The Annotations Service

I spent my internship at Counsyl building the annotations service, which

  • manages all the third party allele-scoring software packages, dubbed annotators
  • calculates aggregate statistics on the annotations
  • caches annotations in a database
  • exposes an API and command line interface through which users and other software can query annotations for individual alleles and aggregate statistics

In turn, this service has allowed us to incorporate many scores into the Curation workflow. One use of the annotations service is generating visualizations, such as histograms of scores for known benign and deleterious alleles (Figure 1). For example, by comparing a novel allele against previously curated alleles, we see that the PhyloP score suggests a deleterious classification. Additionally, this service allows us to easily explore and visualize many more scores as well as various combinations of them.
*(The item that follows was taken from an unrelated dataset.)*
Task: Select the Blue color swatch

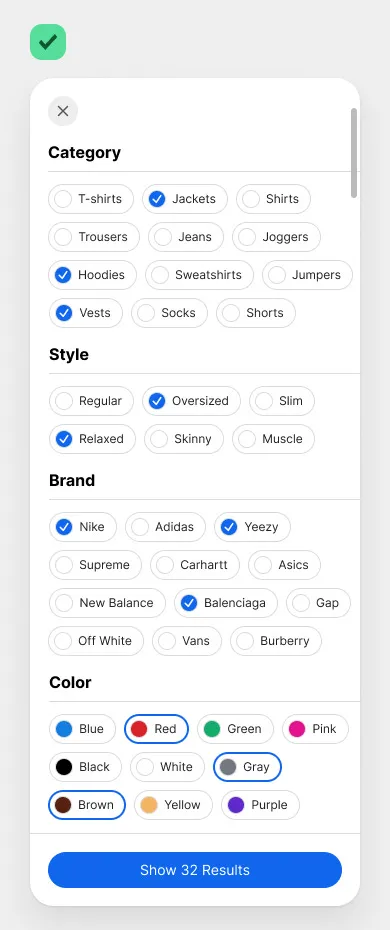Action: coord(82,729)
PhyloP scores across Counsyl's deletrious and benign alleles.
Figure 1. Distribution of PhyloP scores across Counsyl’s known deleterious (red) and benign (green) alleles. The score of a novel allele is indicated by a thin blue line.
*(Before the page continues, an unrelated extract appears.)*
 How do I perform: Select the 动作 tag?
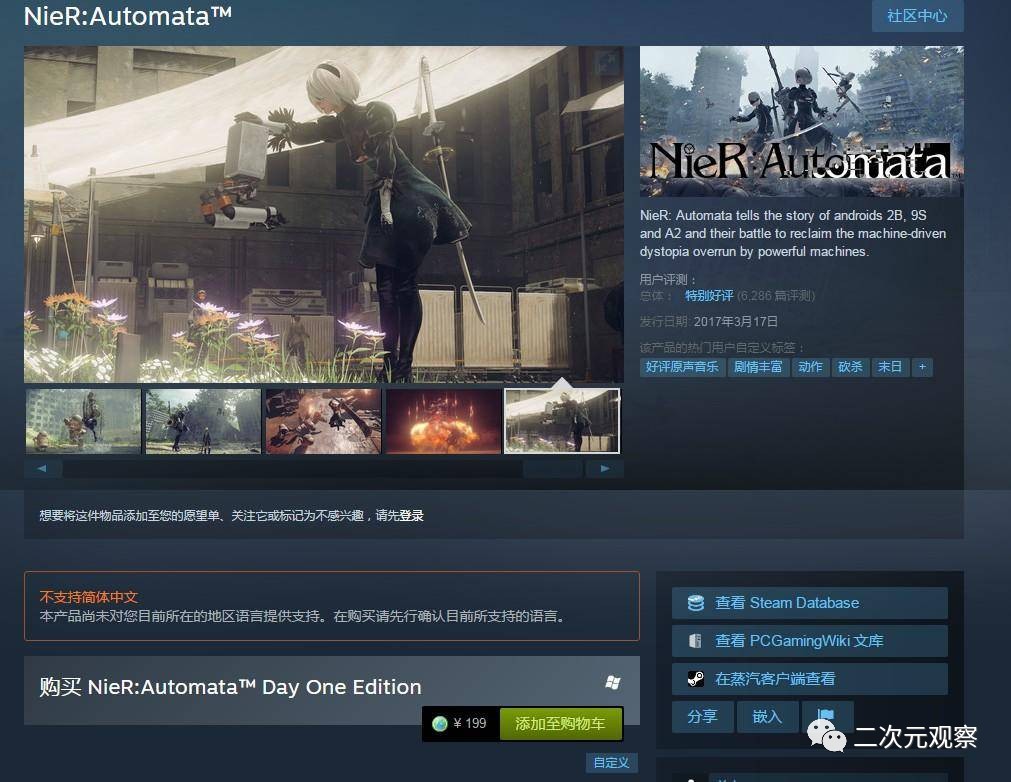click(810, 366)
Hybrid Schema/Schemaless Database

One of the challenges of collecting annotations from a diverse collection of annotators is finding a useful way to store their output that is

  • flexible enough to support the output of all annotators
  • efficient at finding all annotations for a particular allele
  • efficient at executing arbitrary aggregate queries on the annotations
  • able to store billions of annotations
  • able to enforce uniqueness (there should only be one annotation per allele per annotator)

The annotations service satisfies all these requirements using a hybrid schema/schemaless database; the database engine enforces some constraints on each record (the presence of certain columns, the type of certain columns, uniqueness) while also allowing free-form data.
This behavior is implemented by storing annotations in a PostgreSQL JSON column — a column type in that accepts any JSON object, stores the object efficiently, and allows efficient queries to be executed on the object’s contents. Because it is just a PostgreSQL table, we can still define constraints and keys on all other columns as usual.
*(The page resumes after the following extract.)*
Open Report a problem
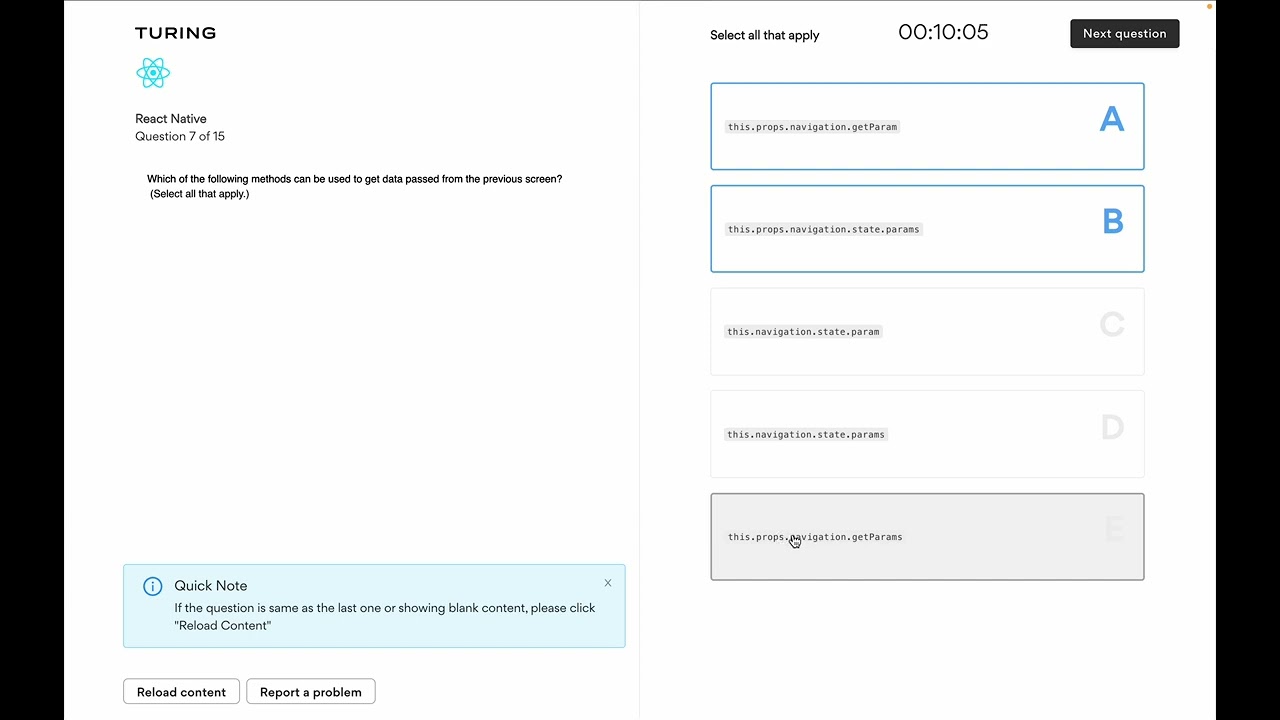 pos(310,692)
chromosome offset reference sequence allele sequence annotator annotations
5 3342342 G T VEP {“PhyloP”: 5.5, …}
13 32900276 G C ESP {“frequency”: 0.0117}

Annotators Running in Docker Containers

Because deploying and running bleeding-edge academic annotators can be challenging, each executes in its own Docker container. Docker is a library for managing Linux containers: isolated execution environments much like virtual machines but running in the host OS, sharing software packages when possible. Docker allows us great flexibility in configuring each annotator’s execution environment without sacrificing performance.

Big Picture

As the amount of DNA being sequenced increases, the bottleneck in many labs is becoming the interpretation of the sequences, especially the curation of never-before-seen alleles. The more we move in the direction of quantitative analysis, the easier the job of the curators becomes: we can precisely define protocols based on the scores that reliably determine if an arbitrary mutation is benign or deleterious, reducing the need for curators to analyze data and do research by hand.
Although “automatic” quantitative methods cannot replace human curators, the increasing power of these methods will help us keep pace and improve accuracy as the rate of sequencing at Counsyl increases.

Lucas Wojciechowski was a software engineering intern at Counsyl and is currently a Computer Science student at Waterloo.